L’Empa explore un « sable vivant » pour stabiliser les sols désertiques

L’Empa explore un « sable vivant » pour stabiliser les sols désertiques

Transformer le sable du désert en sol plus accueillant pour la vie végétale reste un défi immense. L’Empa et la Khalifa University d’Abu Dhabi explorent toutefois une première étape originale : introduire dans le sable des micro-organismes capables de produire des biopolymères naturels.

Le sable est un support particulièrement difficile pour l’agriculture. Il contient peu de matière organique, retient mal l’eau et ses grains se lient faiblement entre eux, ce qui le rend très vulnérable à l’érosion par le vent et par l’eau. Dans un contexte de désertification accrue, ces limites compliquent fortement toute tentative de restauration des sols.

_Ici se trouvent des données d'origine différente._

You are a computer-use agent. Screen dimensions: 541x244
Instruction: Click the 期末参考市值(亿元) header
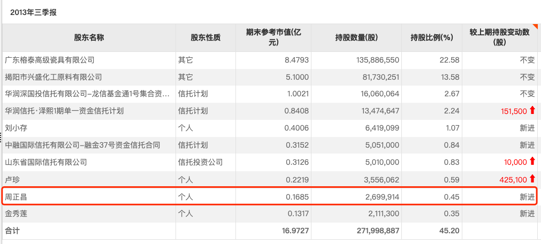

Les chercheurs du laboratoire Cellulose and Wood Materials de l’Empa ont testé une approche inspirée du vivant. Ils ont mélangé du sable d’Abu Dhabi avec certaines bactéries et certains champignons. Ces micro-organismes produisent de longues fibres de biopolymères qui forment des réseaux entre les grains de sable, créant une sorte de matériau composite naturel.

Les résultats sont encourageants. Les échantillons contenant des bactéries se sont révélés plus résistants que du sable pur et ont laissé l’eau s’infiltrer jusqu’à six fois plus lentement. Une seconde méthode, fondée sur des géotextiles de nanocellulose produits par des bactéries puis assemblés en couches avec le sable, a encore amélioré la performance : l’infiltration de l’eau y était jusqu’à 28 fois plus lente.

Cette technologie ne transforme pas immédiatement un désert en champ fertile. Mais elle pourrait apporter une première matière organique, stabiliser légèrement le sable et favoriser l’installation progressive d’autres micro-organismes ou plantes. Les prochaines étapes devront se faire en serre ou sur le terrain pour évaluer son potentiel réel en agriculture.